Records

= = =

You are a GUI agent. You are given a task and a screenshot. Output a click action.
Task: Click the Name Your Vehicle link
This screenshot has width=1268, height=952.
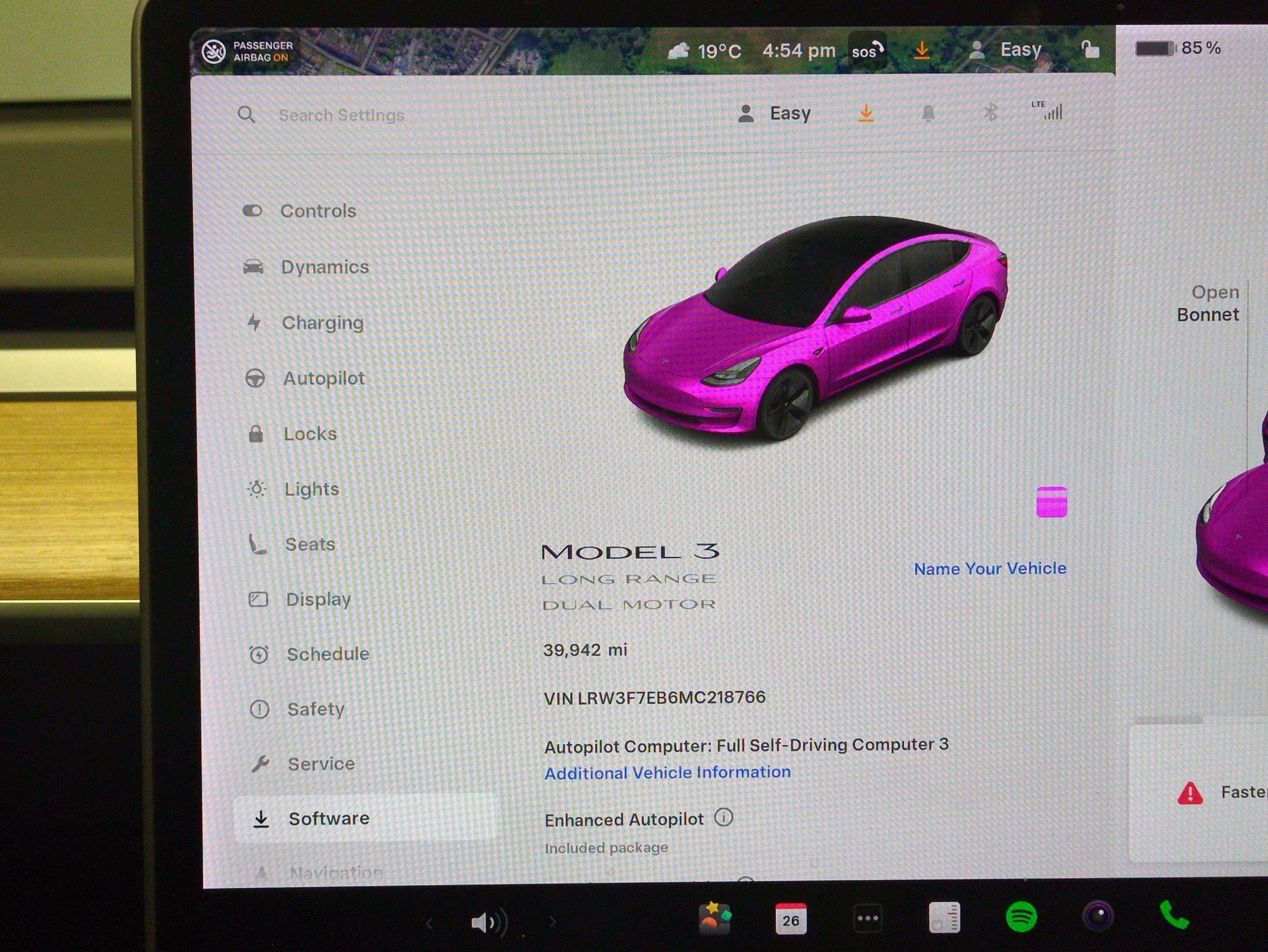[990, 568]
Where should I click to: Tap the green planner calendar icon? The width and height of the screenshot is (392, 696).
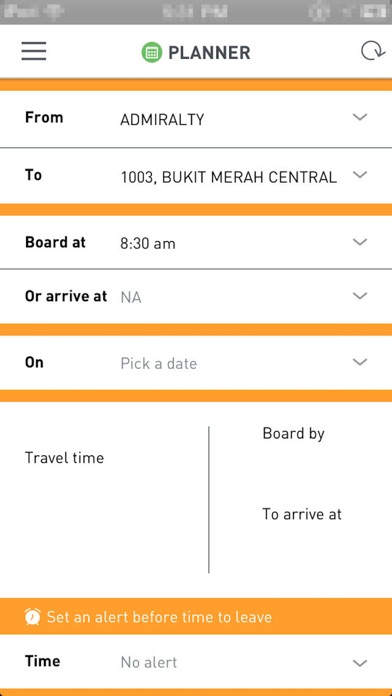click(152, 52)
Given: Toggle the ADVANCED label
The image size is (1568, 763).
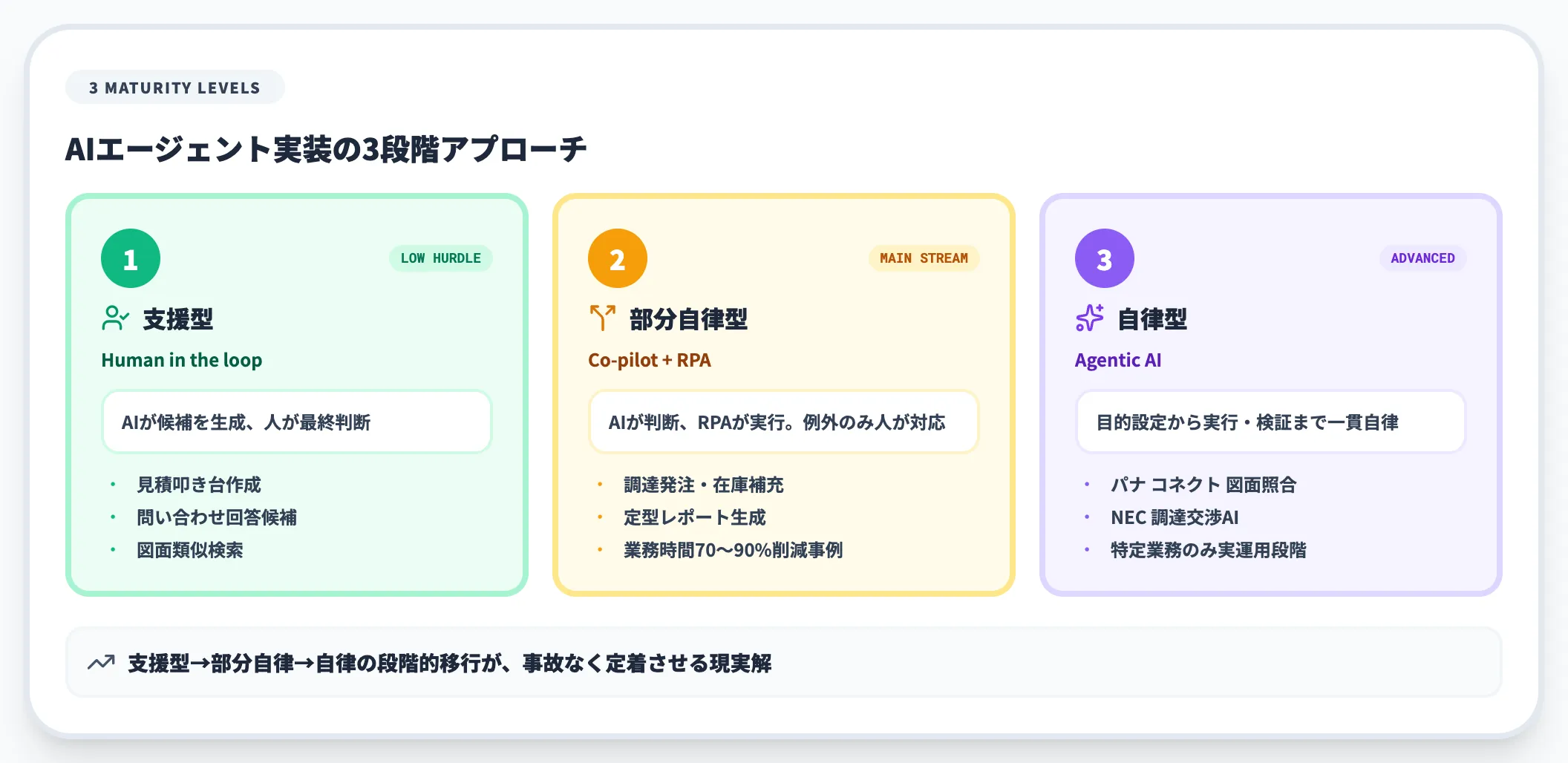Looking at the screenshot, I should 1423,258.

= = =

What is needed:
Gather every line of the material that contains the word "height".

Worked answer:
This screenshot has width=1268, height=952.
Where should I click to: Tap the green planner calendar icon? The width and height of the screenshot is (392, 696).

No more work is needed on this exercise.